上告の申立は、通常高等裁判所がした第一審又は第二審の判決に対してのみなすことができるものである。そして、特に、地方裁判所又は簡易裁判所がした第一審判決に対する上告(いわゆる跳躍上告)の申立は、檢察官でない者がする場合には、「その判決において法律、命令、規則又は処分が憲法に違反するものとした判断又は地方公共團体の條例若しくは規則が法律に違反するものとした判断が不当であることを理由と」するときに限り、これをなし得るに過ぎないものであること刑訴規則二五四條の規定により明白である。されば、檢察官でない者の跳躍上告理由が原第一審判決に存する右のごとき積極的な違憲又は違法の判断を不当であるとしない上告申立は、明らかに法定の事由に該当しない不適法なものといわねばならぬ。

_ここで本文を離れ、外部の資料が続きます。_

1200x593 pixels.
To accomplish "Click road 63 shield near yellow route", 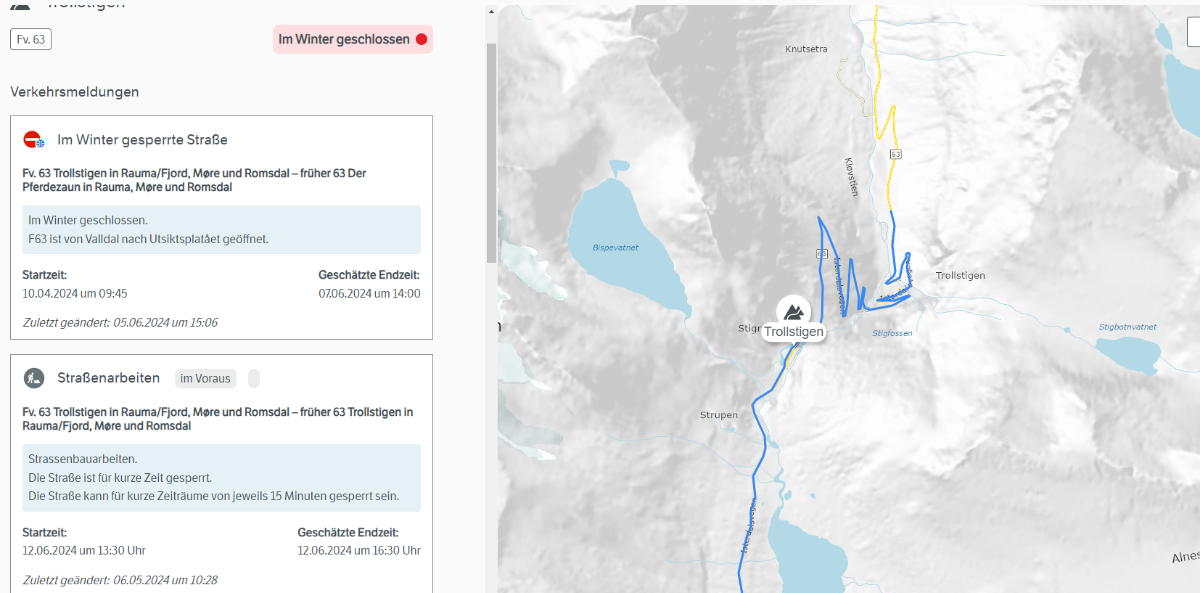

しかるに、本件上告は、高等裁判所がした第一、二審判決に対するものではないし、また、その上告論旨は第一、二点とも原第一審判決に存する積極的な違憲又は違法の判断を不当とするものでもないから、明らかに法定の事由に該当しないものというべく、從って刑訴四二四條、三八六條一項三号に準じ主文のとおり決定する。

この決定は裁判官全員の一致した意見である。